The answer must be every record below, reproduced exactly.

● Stored items:

-- Opening Marker --

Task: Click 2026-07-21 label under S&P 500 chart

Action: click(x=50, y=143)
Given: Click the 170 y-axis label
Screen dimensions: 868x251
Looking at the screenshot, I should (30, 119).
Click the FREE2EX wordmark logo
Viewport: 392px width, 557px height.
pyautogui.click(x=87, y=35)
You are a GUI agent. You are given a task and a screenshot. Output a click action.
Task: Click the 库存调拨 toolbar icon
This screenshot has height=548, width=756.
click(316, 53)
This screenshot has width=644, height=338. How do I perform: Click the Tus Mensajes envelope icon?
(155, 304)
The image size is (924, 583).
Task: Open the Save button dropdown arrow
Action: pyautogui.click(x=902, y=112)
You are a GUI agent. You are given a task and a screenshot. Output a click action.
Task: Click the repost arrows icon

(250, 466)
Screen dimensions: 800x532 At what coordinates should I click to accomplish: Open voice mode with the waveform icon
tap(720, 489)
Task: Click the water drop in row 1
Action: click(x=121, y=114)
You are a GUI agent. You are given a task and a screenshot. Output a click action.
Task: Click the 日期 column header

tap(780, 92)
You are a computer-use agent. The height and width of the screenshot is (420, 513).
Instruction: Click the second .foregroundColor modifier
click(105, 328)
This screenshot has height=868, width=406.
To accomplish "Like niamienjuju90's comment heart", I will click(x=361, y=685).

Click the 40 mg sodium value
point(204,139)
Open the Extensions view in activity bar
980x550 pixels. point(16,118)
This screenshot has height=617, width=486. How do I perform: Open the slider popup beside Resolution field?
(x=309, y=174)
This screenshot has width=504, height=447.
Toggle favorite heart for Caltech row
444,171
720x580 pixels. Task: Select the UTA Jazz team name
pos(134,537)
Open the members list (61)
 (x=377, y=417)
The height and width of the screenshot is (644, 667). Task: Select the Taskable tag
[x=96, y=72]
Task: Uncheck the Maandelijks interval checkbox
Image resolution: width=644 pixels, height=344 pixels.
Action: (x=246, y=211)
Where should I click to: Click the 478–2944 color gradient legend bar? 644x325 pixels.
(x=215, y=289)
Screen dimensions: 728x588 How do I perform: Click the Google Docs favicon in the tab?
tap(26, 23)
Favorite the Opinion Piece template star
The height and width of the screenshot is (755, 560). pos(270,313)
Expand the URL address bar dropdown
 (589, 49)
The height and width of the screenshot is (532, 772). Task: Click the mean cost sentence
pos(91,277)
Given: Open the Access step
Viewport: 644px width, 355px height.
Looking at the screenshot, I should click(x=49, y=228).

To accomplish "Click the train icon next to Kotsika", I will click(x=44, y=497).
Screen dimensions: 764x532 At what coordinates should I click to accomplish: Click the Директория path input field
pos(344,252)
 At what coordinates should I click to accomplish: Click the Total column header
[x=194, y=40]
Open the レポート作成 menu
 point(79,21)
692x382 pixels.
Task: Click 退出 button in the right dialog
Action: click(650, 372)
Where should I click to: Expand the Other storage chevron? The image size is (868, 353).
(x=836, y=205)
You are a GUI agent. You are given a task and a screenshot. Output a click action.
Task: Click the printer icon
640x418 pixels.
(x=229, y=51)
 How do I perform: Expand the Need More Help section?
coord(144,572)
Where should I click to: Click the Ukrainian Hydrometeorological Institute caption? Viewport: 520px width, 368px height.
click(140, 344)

-- Closing Marker --

● SOLUTION FOR THIS PROBLEM:
Task: Click 2026-07-21 label under S&P 500 chart

Action: click(x=50, y=143)
Given: Click the 170 y-axis label
Screen dimensions: 868x251
Looking at the screenshot, I should (30, 119).
Click the FREE2EX wordmark logo
Viewport: 392px width, 557px height.
pyautogui.click(x=87, y=35)
You are a GUI agent. You are given a task and a screenshot. Output a click action.
Task: Click the 库存调拨 toolbar icon
This screenshot has height=548, width=756.
click(316, 53)
This screenshot has width=644, height=338. How do I perform: Click the Tus Mensajes envelope icon?
(155, 304)
The image size is (924, 583).
Task: Open the Save button dropdown arrow
Action: pyautogui.click(x=902, y=112)
You are a GUI agent. You are given a task and a screenshot. Output a click action.
Task: Click the repost arrows icon

(250, 466)
Screen dimensions: 800x532 At what coordinates should I click to accomplish: Open voice mode with the waveform icon
tap(720, 489)
Task: Click the water drop in row 1
Action: click(x=121, y=114)
You are a GUI agent. You are given a task and a screenshot. Output a click action.
Task: Click the 日期 column header

tap(780, 92)
You are a computer-use agent. The height and width of the screenshot is (420, 513).
Instruction: Click the second .foregroundColor modifier
click(105, 328)
This screenshot has height=868, width=406.
To accomplish "Like niamienjuju90's comment heart", I will click(x=361, y=685).

Click the 40 mg sodium value
point(204,139)
Open the Extensions view in activity bar
980x550 pixels. point(16,118)
This screenshot has height=617, width=486. How do I perform: Open the slider popup beside Resolution field?
(x=309, y=174)
This screenshot has width=504, height=447.
Toggle favorite heart for Caltech row
444,171
720x580 pixels. Task: Select the UTA Jazz team name
pos(134,537)
Open the members list (61)
 (x=377, y=417)
The height and width of the screenshot is (644, 667). Task: Select the Taskable tag
[x=96, y=72]
Task: Uncheck the Maandelijks interval checkbox
Image resolution: width=644 pixels, height=344 pixels.
Action: (x=246, y=211)
Where should I click to: Click the 478–2944 color gradient legend bar? 644x325 pixels.
(x=215, y=289)
Screen dimensions: 728x588 How do I perform: Click the Google Docs favicon in the tab?
tap(26, 23)
Favorite the Opinion Piece template star
The height and width of the screenshot is (755, 560). pos(270,313)
Expand the URL address bar dropdown
 (589, 49)
The height and width of the screenshot is (532, 772). Task: Click the mean cost sentence
pos(91,277)
Given: Open the Access step
Viewport: 644px width, 355px height.
Looking at the screenshot, I should click(x=49, y=228).

To accomplish "Click the train icon next to Kotsika", I will click(x=44, y=497).
Screen dimensions: 764x532 At what coordinates should I click to accomplish: Click the Директория path input field
pos(344,252)
 At what coordinates should I click to accomplish: Click the Total column header
[x=194, y=40]
Open the レポート作成 menu
 point(79,21)
692x382 pixels.
Task: Click 退出 button in the right dialog
Action: click(650, 372)
Where should I click to: Expand the Other storage chevron? The image size is (868, 353).
(x=836, y=205)
You are a GUI agent. You are given a task and a screenshot. Output a click action.
Task: Click the printer icon
640x418 pixels.
(x=229, y=51)
 How do I perform: Expand the Need More Help section?
coord(144,572)
Where should I click to: Click the Ukrainian Hydrometeorological Institute caption? Viewport: 520px width, 368px height.
click(140, 344)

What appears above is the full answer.